We want to implement a smartcard solution but we’re not ready for an implementation internally.
We considered implementing a standalone CA to avoid making changes to the Configuration partition but as it isn’t able to issue smartcard certificates we’re now considering a 3rd party solution instead.
A Standalone CA can actually issue smartcard logon certificates – but since it’s not using certificate templates for that then you would need to manually format the request correctly before sending it to the CA for signing.
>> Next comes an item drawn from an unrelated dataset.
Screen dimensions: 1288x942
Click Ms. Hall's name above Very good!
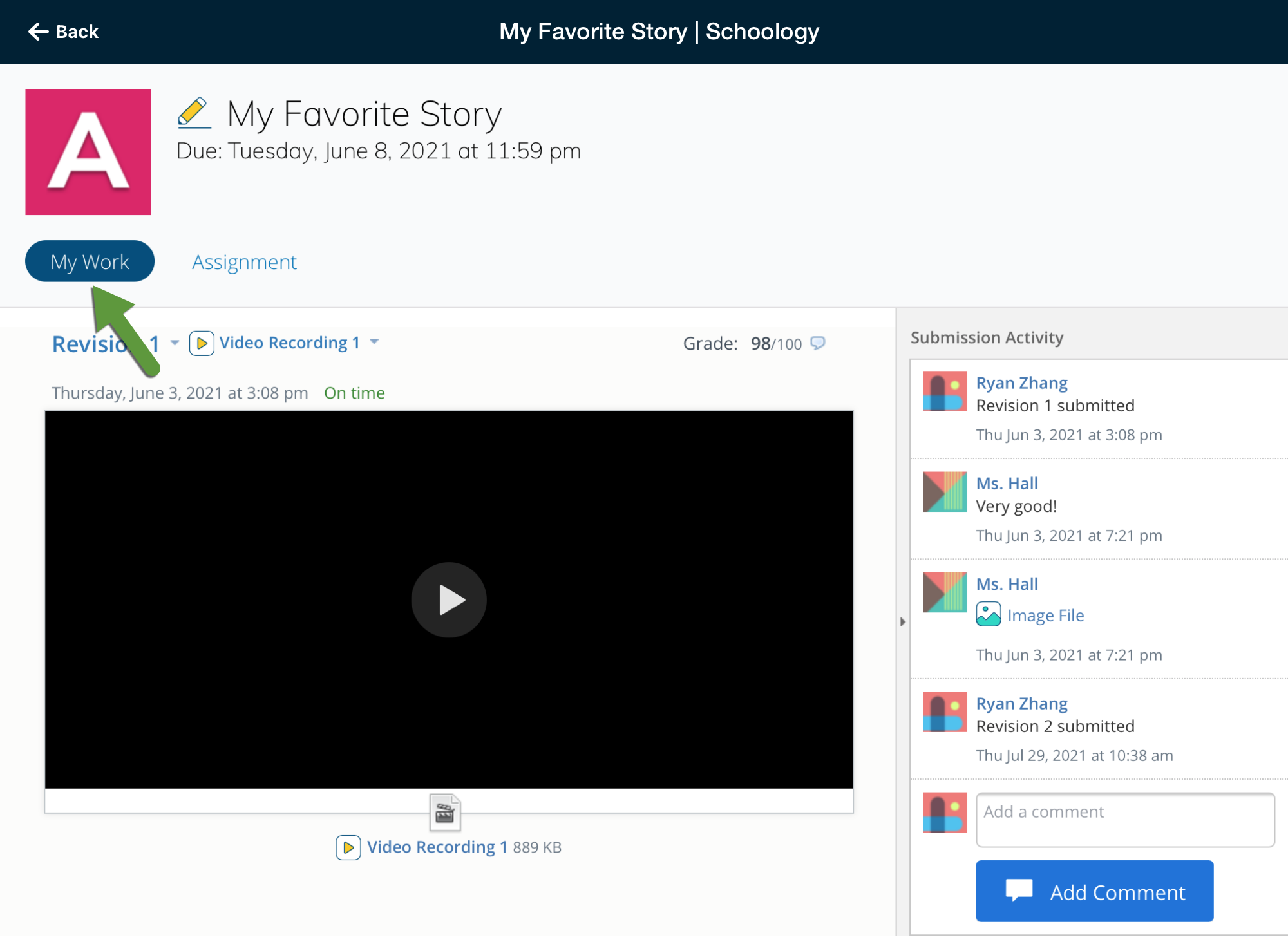click(1007, 483)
This is one of the advantages of using an Enterprise Issuing CA as that will use the appropriate smartcard logon certificate template to automatically format the request in the way that is specified in the template.
Additionally, regardless of if you implement a 3rd party CA solution or a Microsoft CA – you will most likely still need to have the same basic principles in place.
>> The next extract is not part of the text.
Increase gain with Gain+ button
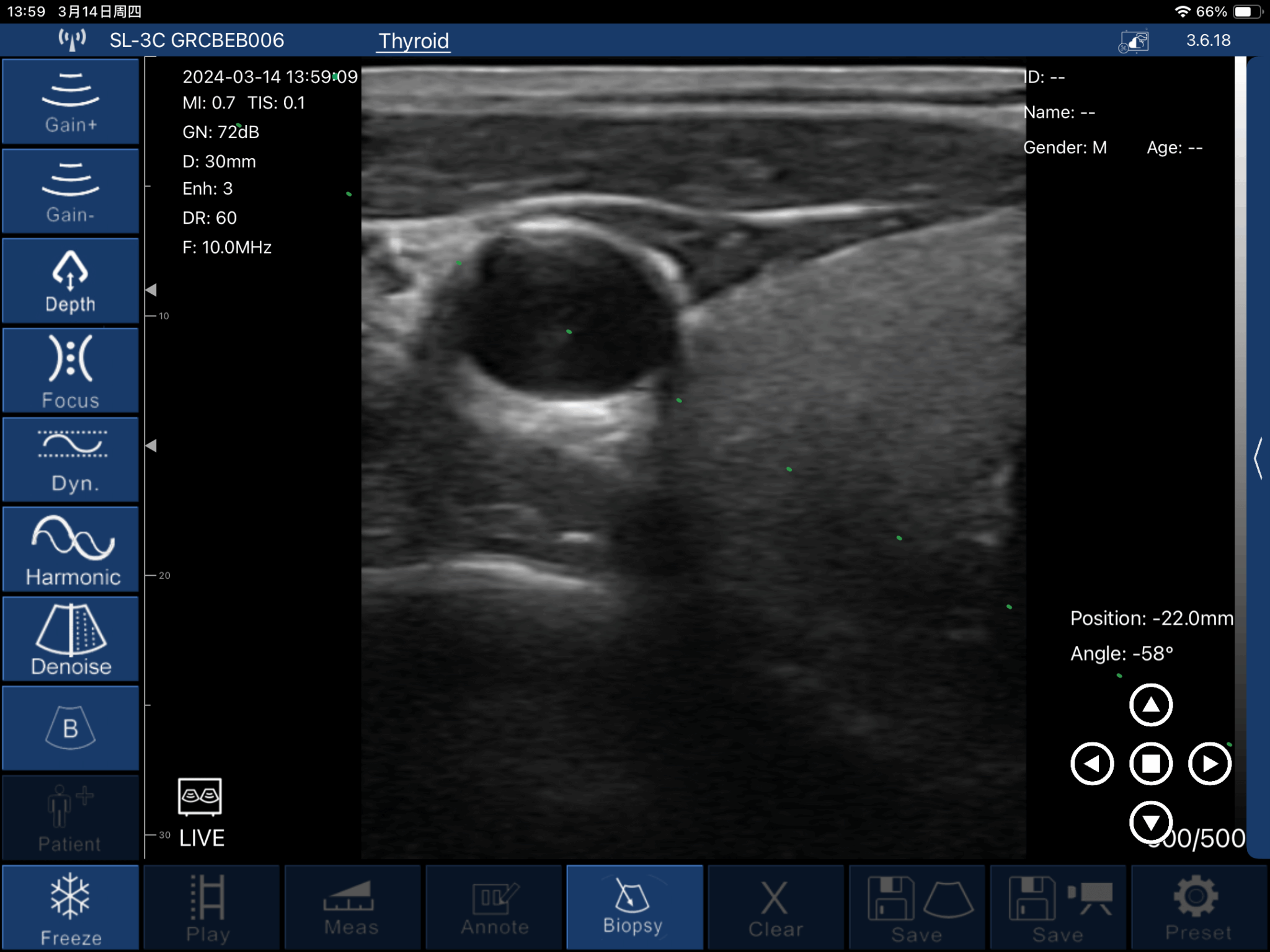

The Root CA and Issuing CA’s being used must be added to your configuration partition
Your DC’s must have Domain Controller certificates capable of servicing smartcard logons.
Your smartcards must be capable of being used for logons (although this is extensively configurable in Vista+ machines)
I.e. you will typically have the same requirements with a 3rd party solution as with a Microsoft Enterprise CA infrastructure – both will most likely require additions to your AD Configuration partition (the Enterprise CA just automates this for you).
One possible quick alternative to the manual setup of the standalone CA is to promote the Standalone CA to a DC in its own forest and use it as an external Enterprise CA – Windows Server 2008 R2 added the possibility of cross-forest enrollment so you would in addition to the smartcard logon functionality also be leveraging the autoenrollment functionality of the OS.